Keywords

1 Introduction

The action of making art is, and should always be, an act of opening the doors of perception, of showing new poetic and aesthetic characteristics, of unveiling sensitive organizations, of fighting stereotypes, of magnifying sensory aspects, and of intensifying the cognition of the lived instant. Thus, by emerging at the level of consciousness these actions can engender space-time configurations allowing changes and transformations due to the weaving of human actions with computer percepts.

The quoted application explores such field of possibilities using ELIZA [1], a natural language processing software [2], text to speech – TTS – procedures [3], and interweaving them with algorithmic images. ELIZA was modeled as a pseudo Rogerian ‘psychotherapist’ and was created between 1964 and 1966 at the MIT Artificial Intelligence Laboratory by Joseph Weizenbaum. It was firstly developed by K. M. Colby aiming to make a software that would pass the Turin Test. The Turin Test is a procedure presented in 1950 by the British mathematician Alan Turin intending to be a test “about the possibility that the machine would think reasonably” [4], p. 5. ELIZA is a very simple program but it is still quite entertaining, thought provoking, and works with such exit that it can fool users for some time.

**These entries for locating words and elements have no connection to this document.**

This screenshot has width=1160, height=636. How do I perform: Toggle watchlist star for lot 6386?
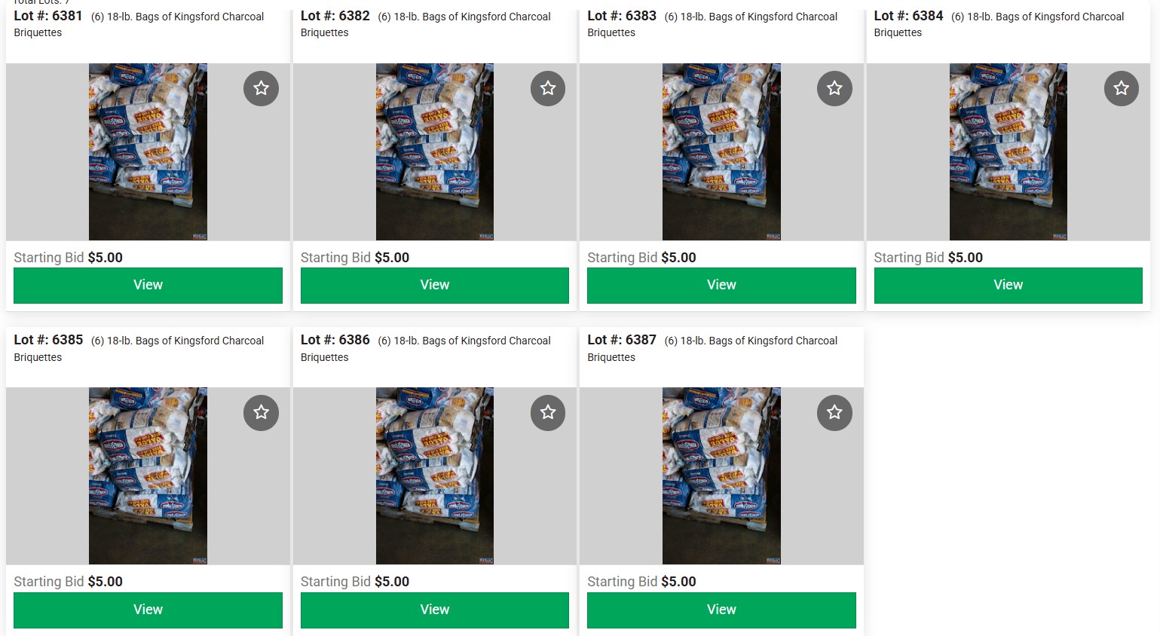548,413
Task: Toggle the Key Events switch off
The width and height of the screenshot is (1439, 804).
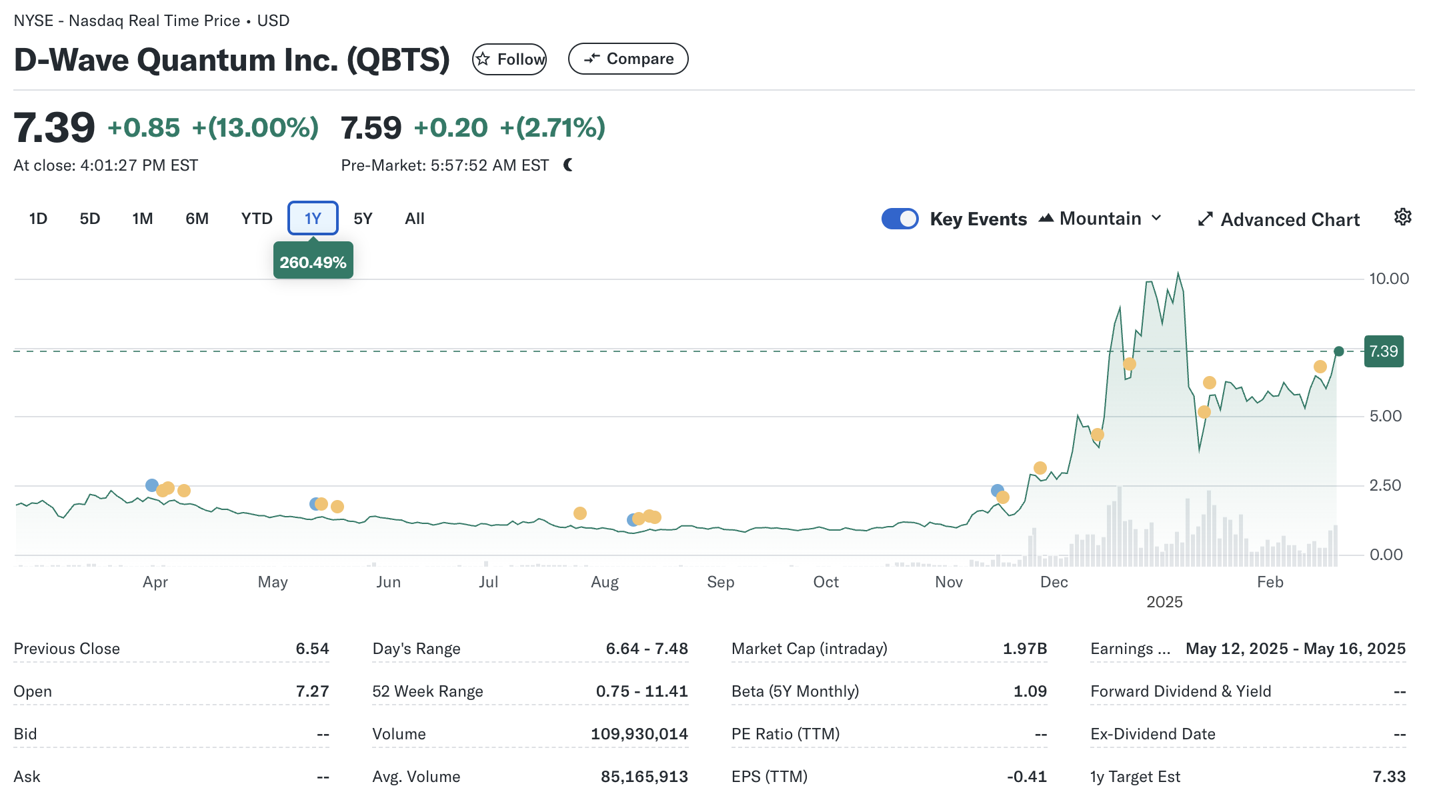Action: (900, 219)
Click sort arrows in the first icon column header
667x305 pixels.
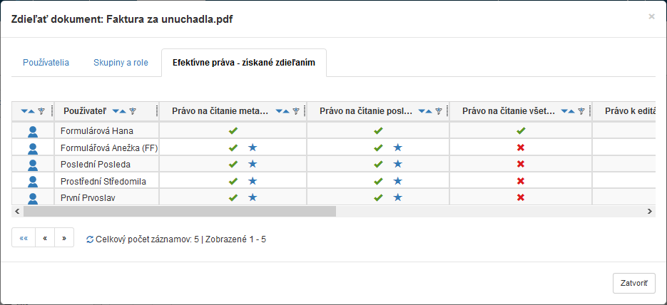[x=28, y=111]
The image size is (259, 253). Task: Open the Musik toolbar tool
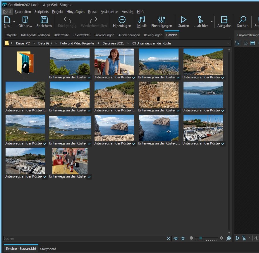tap(142, 20)
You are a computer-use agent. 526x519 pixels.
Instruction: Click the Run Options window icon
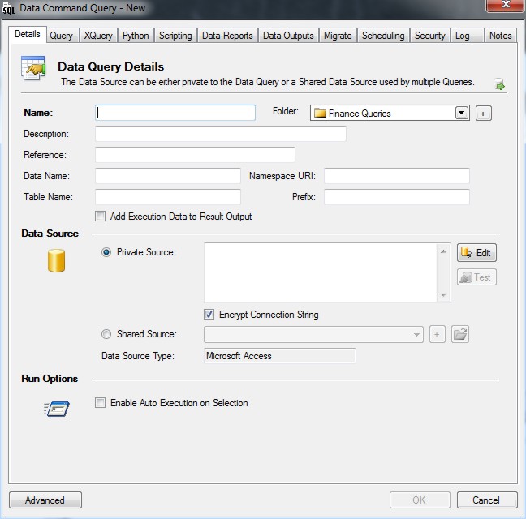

By interweaving images with onscreen dialogues obtained with ‘talks’ to ELIZA it is possible to experiment the visual poetic potential of such explorations and their immanent relations as can be seen in Figs. 1, 2 and 7. These visual poetic results point to a potential symbiotic relationship between humans and machines and this experimental artwork shows different aspects of these characteristics for art and design aims. The application’s interface is being developed using the IDE Processing [5]. Autonomous bots represented as images processed in real time are presented interactively with the dialogs in a graphic interface that will be shown in big projected screens in site specific installations and performances, see Figs. 3 and 4. Sometimes, the resultants dialogues are hilarious, which is a characteristic we intend to improve.

Fig. 1.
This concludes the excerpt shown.